> [RECORDS TO USE]:
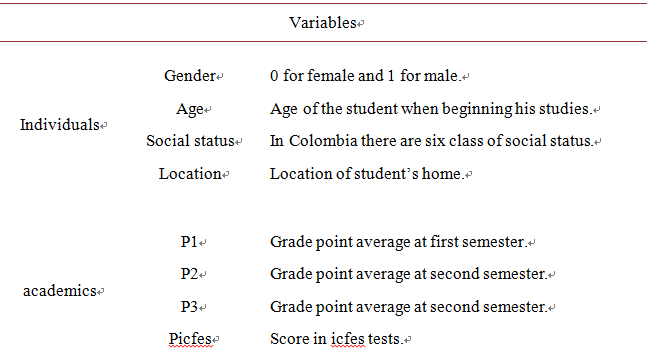Click the Age variable name
The image size is (648, 361).
(x=190, y=109)
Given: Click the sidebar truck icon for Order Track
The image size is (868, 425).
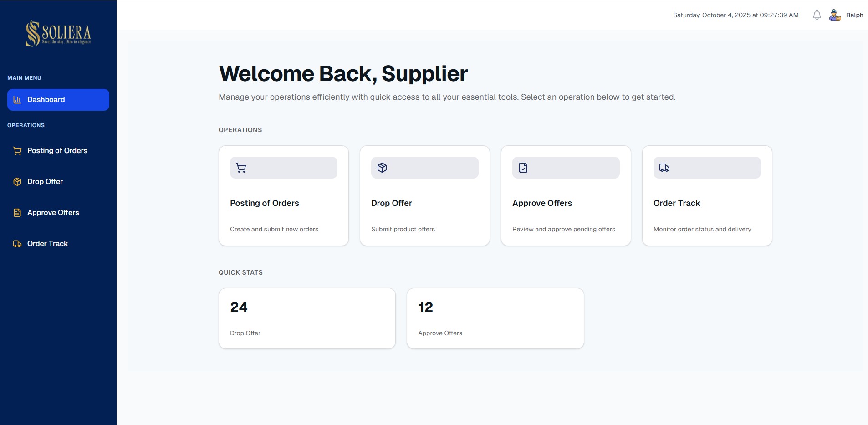Looking at the screenshot, I should [x=17, y=244].
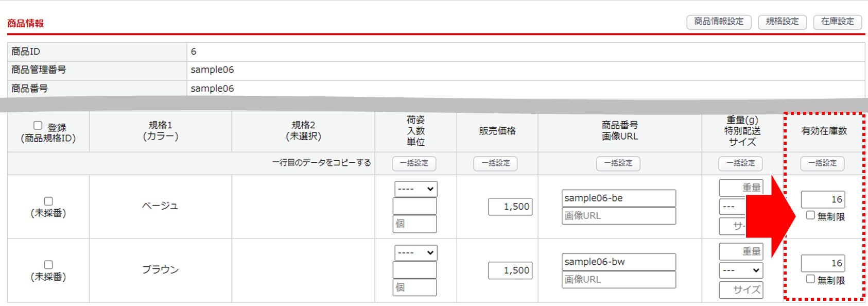Enable 無制限 stock for ベージュ row
This screenshot has height=306, width=868.
point(810,215)
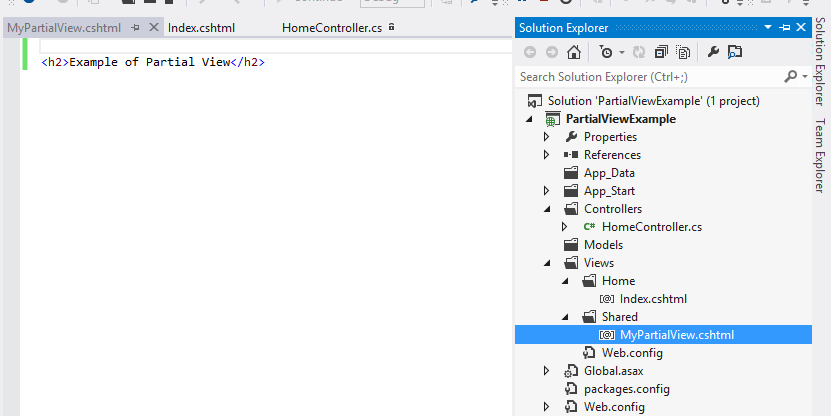Click the Pending Changes Filter clock icon
Screen dimensions: 831x416
coord(606,52)
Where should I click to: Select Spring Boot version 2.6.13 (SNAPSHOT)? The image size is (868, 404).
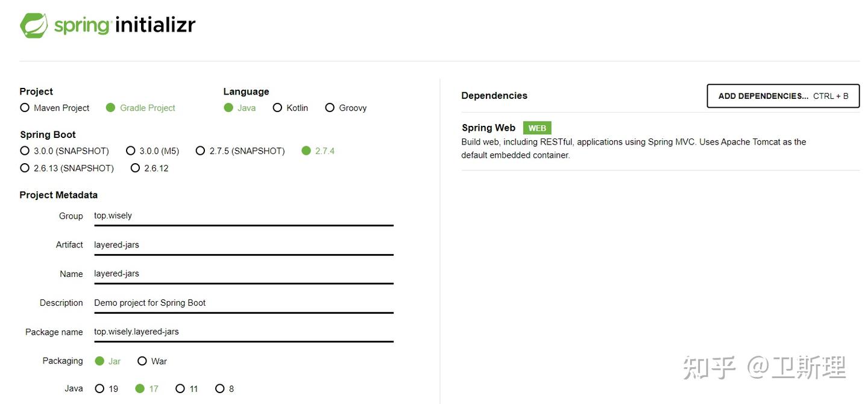point(24,168)
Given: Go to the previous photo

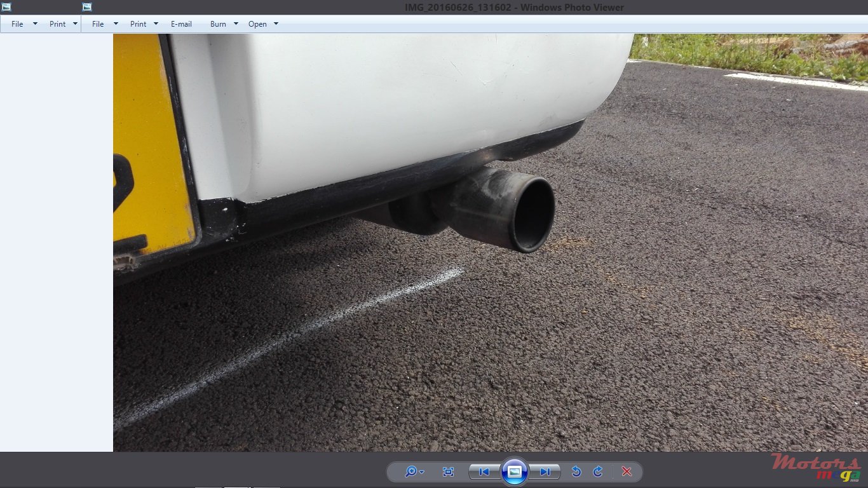Looking at the screenshot, I should tap(484, 471).
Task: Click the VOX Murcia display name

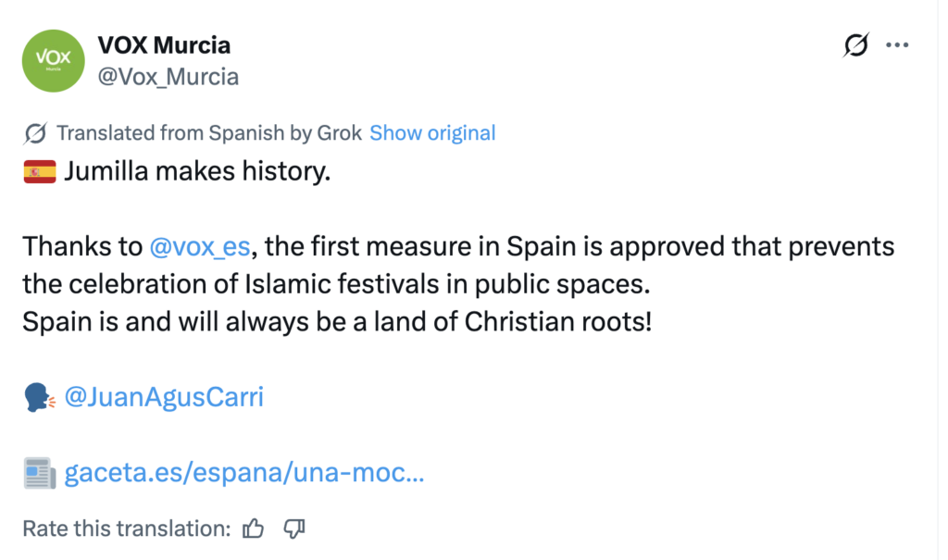Action: pyautogui.click(x=164, y=44)
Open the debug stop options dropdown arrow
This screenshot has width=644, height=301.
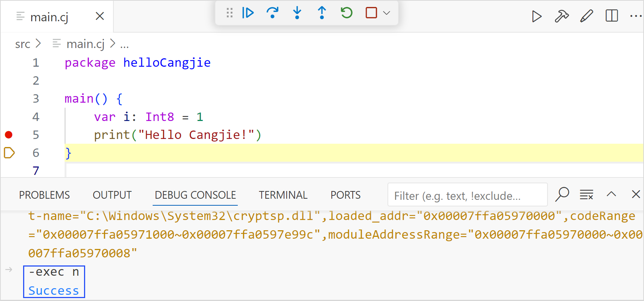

> [DIRECTIONS FOR THIS TASK]:
Your answer must be exactly the lines from the one with "Given: Go to the previous photo" through the final line of the data, with no pictures in it.

> [SOLUTION FOR THIS PROBLEM]:
Given: Go to the previous photo

Looking at the screenshot, I should tap(484, 471).
Task: Click the VOX Murcia display name

Action: pyautogui.click(x=164, y=44)
Open the debug stop options dropdown arrow
This screenshot has width=644, height=301.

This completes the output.